- Opening Delimiter -

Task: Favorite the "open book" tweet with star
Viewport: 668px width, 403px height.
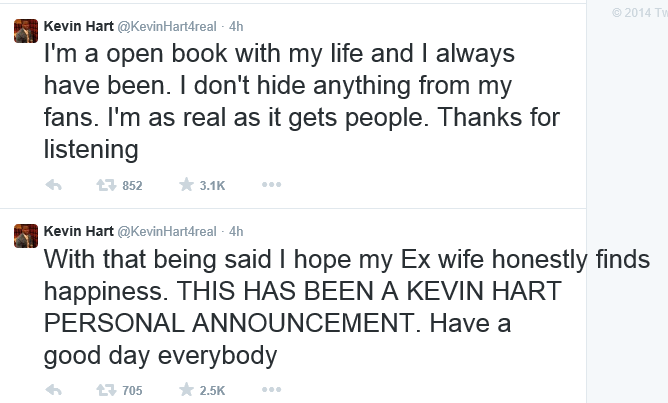Action: pos(185,185)
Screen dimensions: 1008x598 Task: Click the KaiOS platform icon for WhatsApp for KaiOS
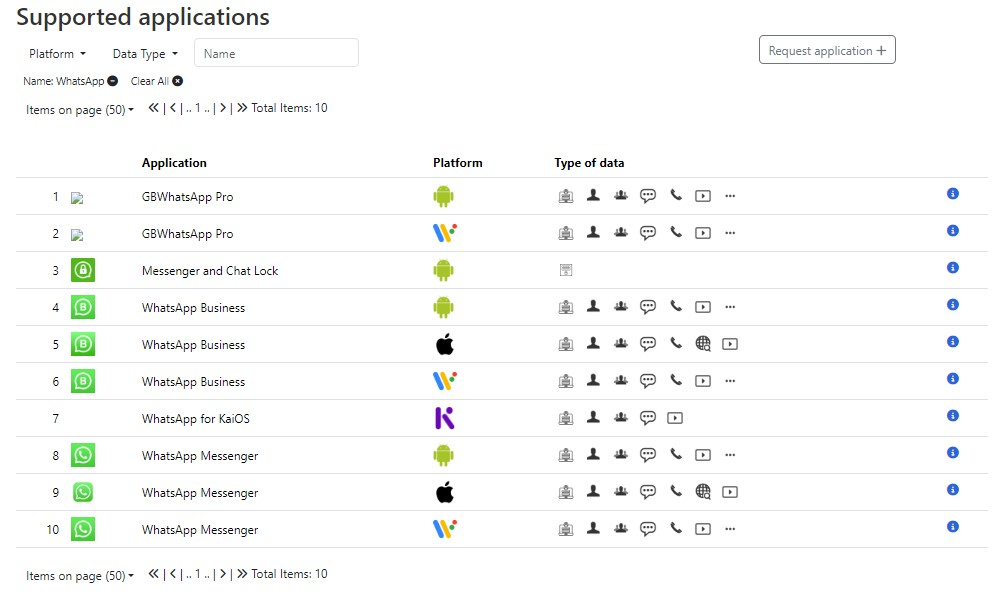coord(445,417)
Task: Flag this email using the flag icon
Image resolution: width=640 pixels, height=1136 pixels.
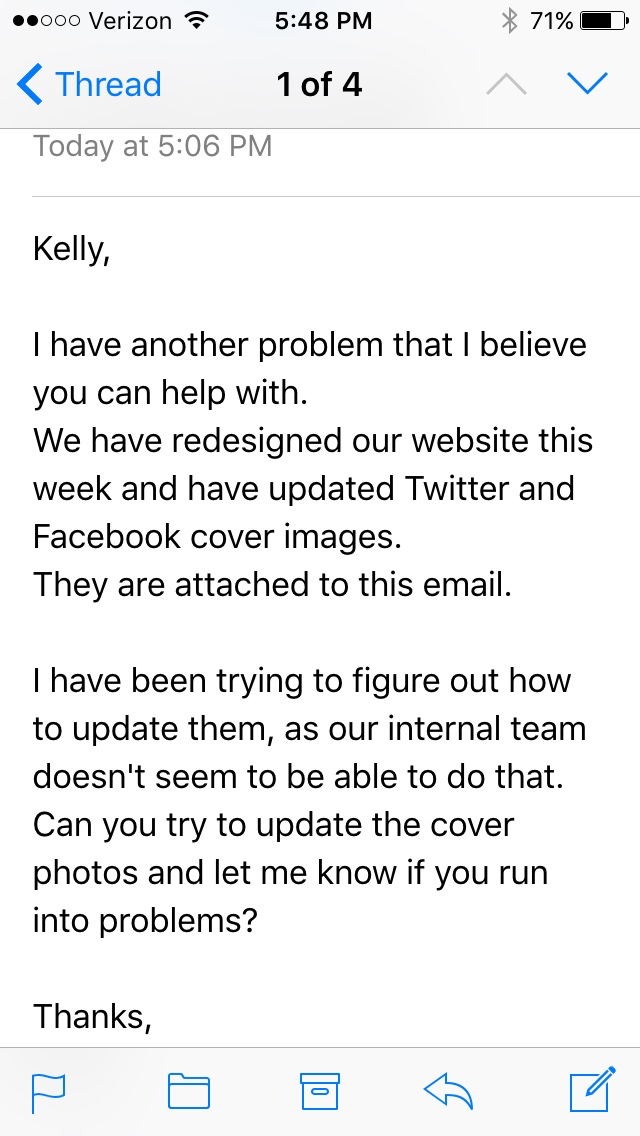Action: (49, 1092)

- Closing Delimiter -

Excluding the pictures, transcribe each entry above word for word.

Task: Favorite the "open book" tweet with star
Viewport: 668px width, 403px height.
Action: pos(185,185)
Screen dimensions: 1008x598 Task: Click the KaiOS platform icon for WhatsApp for KaiOS
coord(445,417)
Task: Flag this email using the flag icon
Image resolution: width=640 pixels, height=1136 pixels.
Action: (49, 1092)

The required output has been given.